Copy word for word the rows from the line with "At what coordinates should I click to accomplish: Click the WebM" to the line with "Enable the vector", both lines included.

## Begin INPUT ROWS

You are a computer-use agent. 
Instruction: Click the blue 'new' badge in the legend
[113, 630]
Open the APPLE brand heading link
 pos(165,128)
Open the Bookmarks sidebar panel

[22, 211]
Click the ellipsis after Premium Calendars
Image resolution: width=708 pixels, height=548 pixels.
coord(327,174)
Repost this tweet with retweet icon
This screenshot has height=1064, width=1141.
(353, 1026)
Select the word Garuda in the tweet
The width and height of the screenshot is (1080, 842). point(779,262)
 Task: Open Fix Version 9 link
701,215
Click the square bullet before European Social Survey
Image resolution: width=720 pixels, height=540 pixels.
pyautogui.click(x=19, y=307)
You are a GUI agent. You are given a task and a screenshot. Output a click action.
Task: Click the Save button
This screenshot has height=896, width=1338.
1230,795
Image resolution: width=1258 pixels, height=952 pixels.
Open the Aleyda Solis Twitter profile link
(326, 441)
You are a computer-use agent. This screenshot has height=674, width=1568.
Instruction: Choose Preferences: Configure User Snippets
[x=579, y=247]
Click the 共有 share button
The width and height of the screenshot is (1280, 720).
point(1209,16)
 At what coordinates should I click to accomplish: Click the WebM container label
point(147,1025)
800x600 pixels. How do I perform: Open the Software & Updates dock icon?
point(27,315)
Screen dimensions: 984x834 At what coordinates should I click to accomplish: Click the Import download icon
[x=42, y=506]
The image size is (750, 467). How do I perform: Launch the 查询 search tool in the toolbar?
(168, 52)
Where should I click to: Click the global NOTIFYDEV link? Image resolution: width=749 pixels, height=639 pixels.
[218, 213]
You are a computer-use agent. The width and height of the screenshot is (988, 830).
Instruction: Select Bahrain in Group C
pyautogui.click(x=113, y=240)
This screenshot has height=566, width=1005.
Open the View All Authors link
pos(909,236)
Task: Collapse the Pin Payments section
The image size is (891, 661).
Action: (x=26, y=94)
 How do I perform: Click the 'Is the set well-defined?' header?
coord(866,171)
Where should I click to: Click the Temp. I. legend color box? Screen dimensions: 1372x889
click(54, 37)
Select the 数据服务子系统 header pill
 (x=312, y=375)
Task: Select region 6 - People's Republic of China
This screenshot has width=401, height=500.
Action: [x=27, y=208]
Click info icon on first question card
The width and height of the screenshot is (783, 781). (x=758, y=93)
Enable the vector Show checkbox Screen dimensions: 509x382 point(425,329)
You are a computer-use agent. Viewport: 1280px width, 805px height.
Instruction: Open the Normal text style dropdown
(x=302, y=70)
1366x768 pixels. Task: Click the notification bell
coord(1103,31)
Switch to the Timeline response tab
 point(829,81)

## End INPUT ROWS

• [RESULT]
 At what coordinates should I click to accomplish: Click the WebM container label
point(147,1025)
800x600 pixels. How do I perform: Open the Software & Updates dock icon?
point(27,315)
Screen dimensions: 984x834 At what coordinates should I click to accomplish: Click the Import download icon
[x=42, y=506]
The image size is (750, 467). How do I perform: Launch the 查询 search tool in the toolbar?
(168, 52)
Where should I click to: Click the global NOTIFYDEV link? Image resolution: width=749 pixels, height=639 pixels.
[218, 213]
You are a computer-use agent. The width and height of the screenshot is (988, 830).
Instruction: Select Bahrain in Group C
pyautogui.click(x=113, y=240)
This screenshot has height=566, width=1005.
Open the View All Authors link
pos(909,236)
Task: Collapse the Pin Payments section
The image size is (891, 661).
Action: (x=26, y=94)
 How do I perform: Click the 'Is the set well-defined?' header?
coord(866,171)
Where should I click to: Click the Temp. I. legend color box? Screen dimensions: 1372x889
click(54, 37)
Select the 数据服务子系统 header pill
 (x=312, y=375)
Task: Select region 6 - People's Republic of China
This screenshot has width=401, height=500.
Action: [x=27, y=208]
Click info icon on first question card
The width and height of the screenshot is (783, 781). (x=758, y=93)
Enable the vector Show checkbox Screen dimensions: 509x382 point(425,329)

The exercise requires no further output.